Data section -
###
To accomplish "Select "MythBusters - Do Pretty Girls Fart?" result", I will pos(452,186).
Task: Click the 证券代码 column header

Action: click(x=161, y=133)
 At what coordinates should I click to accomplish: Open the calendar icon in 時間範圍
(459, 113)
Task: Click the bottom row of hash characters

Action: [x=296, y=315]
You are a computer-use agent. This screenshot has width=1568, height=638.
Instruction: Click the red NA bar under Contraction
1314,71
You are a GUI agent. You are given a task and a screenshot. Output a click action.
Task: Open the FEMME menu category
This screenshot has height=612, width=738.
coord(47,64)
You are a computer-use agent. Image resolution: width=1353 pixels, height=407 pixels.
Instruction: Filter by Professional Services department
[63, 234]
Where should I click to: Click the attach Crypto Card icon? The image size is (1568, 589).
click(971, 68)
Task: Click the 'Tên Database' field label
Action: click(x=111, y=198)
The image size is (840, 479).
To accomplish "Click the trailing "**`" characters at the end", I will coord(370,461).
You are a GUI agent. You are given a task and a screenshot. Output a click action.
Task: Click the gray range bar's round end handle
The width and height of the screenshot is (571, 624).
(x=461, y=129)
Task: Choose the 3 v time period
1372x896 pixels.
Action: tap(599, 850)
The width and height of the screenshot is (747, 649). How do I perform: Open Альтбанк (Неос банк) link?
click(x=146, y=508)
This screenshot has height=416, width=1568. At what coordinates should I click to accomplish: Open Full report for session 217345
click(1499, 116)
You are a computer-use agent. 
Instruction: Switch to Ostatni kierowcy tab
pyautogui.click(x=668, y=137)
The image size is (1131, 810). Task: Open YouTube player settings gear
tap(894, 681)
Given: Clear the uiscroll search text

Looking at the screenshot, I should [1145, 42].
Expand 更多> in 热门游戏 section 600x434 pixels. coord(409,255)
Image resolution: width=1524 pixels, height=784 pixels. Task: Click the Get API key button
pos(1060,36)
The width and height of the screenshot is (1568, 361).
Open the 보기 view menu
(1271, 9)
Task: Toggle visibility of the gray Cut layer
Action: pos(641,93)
###
Task item - Transcribe every record above exactly as it appears.

Expected output -
To accomplish "Select "MythBusters - Do Pretty Girls Fart?" result", I will pos(452,186).
Task: Click the 证券代码 column header

Action: click(x=161, y=133)
 At what coordinates should I click to accomplish: Open the calendar icon in 時間範圍
(459, 113)
Task: Click the bottom row of hash characters

Action: [x=296, y=315]
You are a computer-use agent. This screenshot has width=1568, height=638.
Instruction: Click the red NA bar under Contraction
1314,71
You are a GUI agent. You are given a task and a screenshot. Output a click action.
Task: Open the FEMME menu category
This screenshot has height=612, width=738.
coord(47,64)
You are a computer-use agent. Image resolution: width=1353 pixels, height=407 pixels.
Instruction: Filter by Professional Services department
[63, 234]
Where should I click to: Click the attach Crypto Card icon? The image size is (1568, 589).
click(971, 68)
Task: Click the 'Tên Database' field label
Action: click(x=111, y=198)
The image size is (840, 479).
To accomplish "Click the trailing "**`" characters at the end", I will coord(370,461).
You are a GUI agent. You are given a task and a screenshot. Output a click action.
Task: Click the gray range bar's round end handle
The width and height of the screenshot is (571, 624).
(x=461, y=129)
Task: Choose the 3 v time period
1372x896 pixels.
Action: tap(599, 850)
The width and height of the screenshot is (747, 649). How do I perform: Open Альтбанк (Неос банк) link?
click(x=146, y=508)
This screenshot has height=416, width=1568. At what coordinates should I click to accomplish: Open Full report for session 217345
click(1499, 116)
You are a computer-use agent. 
Instruction: Switch to Ostatni kierowcy tab
pyautogui.click(x=668, y=137)
The image size is (1131, 810). Task: Open YouTube player settings gear
tap(894, 681)
Given: Clear the uiscroll search text

Looking at the screenshot, I should [1145, 42].
Expand 更多> in 热门游戏 section 600x434 pixels. coord(409,255)
Image resolution: width=1524 pixels, height=784 pixels. Task: Click the Get API key button
pos(1060,36)
The width and height of the screenshot is (1568, 361).
Open the 보기 view menu
(1271, 9)
Task: Toggle visibility of the gray Cut layer
Action: pos(641,93)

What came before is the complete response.